Crystal Bridges Museum of American Art recently announced the completion of “Year One” of the Windgate School Partnership Program. The project was the result of a $15-million gift from the Windgate Charitable Foundation in 2017. The Foundation established a first-of-its-kind program with a Windgate Advisory Board which identifies issues facing schools and develops arts-based initiatives to improve student outcomes.
“Thanks to the generosity of the Windgate Foundation, Crystal Bridges has the resources to effect real change across the educational landscape locally, regionally and nationally,” said Dr. Nile Blunt, head of school programs at Crystal Bridges.

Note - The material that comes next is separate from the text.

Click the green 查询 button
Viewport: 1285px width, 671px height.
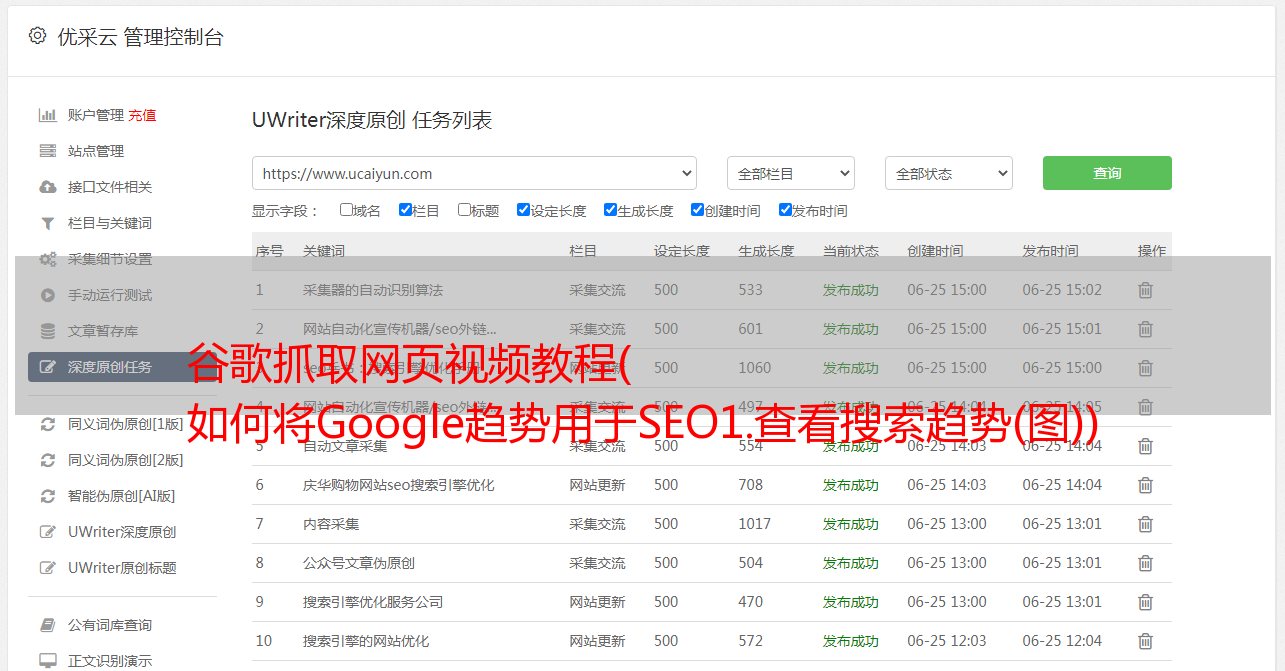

The Windgate School Partnership Program focuses on 17 schools throughout Arkansas, Missouri, and Oklahoma as the subject of a 10-year longitudinal study led by Professor Jay Greene at the University of Arkansas. “The program includes professional development for teachers, teaching artist residencies in the schools, and field trip experiences to Crystal Bridges for students from each school participating in the program to promote art as a support for social and emotional development and academic success,” according to a press release.
The overall goal of the 10-year study is to understand if multiple art museum experiences can have a sustained effect on students over time. The inspiration came from a previous study that uncovered the impact from one field trip to the museum. Research showed it was significant in areas of critical thinking, recall, tolerance, empathy, and cultural interest, with the effect greatest in rural areas, high poverty schools, and minority students, according to a press release.
As part of the program and new study, many of the participants are from Title I schools in rural areas, where over 1,000 students have experienced three art-integration sessions and two field trip visits to Crystal Bridges, while 53 teachers have gone through three weeks of professional development facilitated by Trike Theatre to learn how to use arts-based curriculum in the classroom.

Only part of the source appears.